Brisket is an amazingly versatile cut of meat. Not only is it the meat that's used to make corned beef, it can be used like a pot roast or barbecue. The key to cooking brisket is cooking for a long time on low heat, but you can do that in the dry heat in a smoker or you can braise it in a crock pot or dutch oven.
Whenever I braise a tough cut of meat, I like to cool the meat in the cooking liquid, refrigerate it overnight, and reheat it the next day for serving. It's not an old wives tale that braised food tastes better the next day - the meat actually changes texture during the cooking, and it is better when reheated than it was when it was first cooked. Than makes this a perfect dish to make ahead. You're not serving leftovers - you're serving planned-ahead food.
If I was making a pot roast, I would have added vegetables and seasonings when I braised the meat, but this time all I was looking for a was a spicy meat to use for tacos, so I skipped the vegetables. For the seasoning, I used Zane and Zack's Honey Chipotle Hot Sauce. It packs a decent amount of heat, but it's also sweet and smokey, so it's more complex than if you threw a couple hot peppers into the pot. It didn't need anything else for flavoring.
Spicy Brisket Tacos
For the brisket:
1-2 pound brisket
1/4 cup Honey Chipotle Hot Sauce
3 medium potatoes, cooked, peeled, and chopped into roug
Place the brisket in a crock pot or Dutch oven and add water so the meat is half-submerged in the water. For my beef and crockpot, that was about 2 cups of water. Add the Honey Chipotle Hot sauce, stirring it into the water. Cover the crock pot or Dutch oven.
In a crock pot on low, the brisket will take 5-6 hours to cook, depending on your crockpot. In the Dutch oven on a low flame or in the oven at 325 degrees, it will be done in about 2 hours. What's more important than the time is the tenderness. The meat is done when it's fork-tender and shreds easily.
Remove the meat from the crock pot and put it into a suitable storage container. Cover the meat with as much cooking liquid as will fit. Let the meat cool until the container is warm, but not hot, then refrigerate.
The next day, cut or shred the meat. Heat a skillet on medium and add the meat and the chopped potatoes, and heat. Add some of the meat cooking liquid to moisten. You don't want it swimming in liquid, so just add as much as the meat and potatoes absorb.
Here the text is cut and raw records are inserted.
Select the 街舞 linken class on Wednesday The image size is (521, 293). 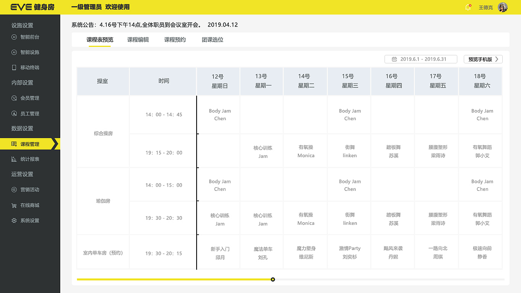point(350,151)
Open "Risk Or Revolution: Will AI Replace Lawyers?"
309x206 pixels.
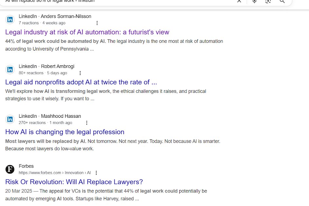(74, 182)
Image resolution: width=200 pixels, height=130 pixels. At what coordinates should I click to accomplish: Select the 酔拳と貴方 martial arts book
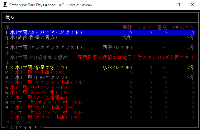coord(34,38)
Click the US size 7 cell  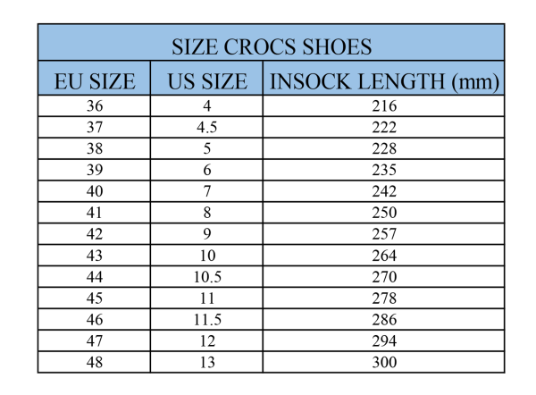(207, 191)
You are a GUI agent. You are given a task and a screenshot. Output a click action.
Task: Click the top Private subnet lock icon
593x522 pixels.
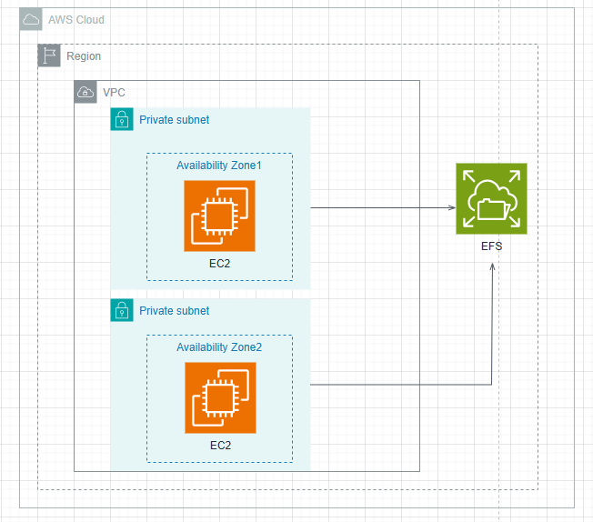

Serve on tortillas with guacamole, sliced limes for those who like a little extra acid. Pass the hot sauce at the table for those who like more meat.
If you don't have your own favorite guacamole, try this Rick Bayless recipe, or this fast and simple guacamole.
To be clear, I'm not reviewing or endorsing the products in this recipe. I've created the recipe for Fooducopia to post its site and I'm re-posting the recipe here for my readers as well. Then again, since I created the recipe, rest assured that I liked it. I don't cook stuff that we're not going to eat.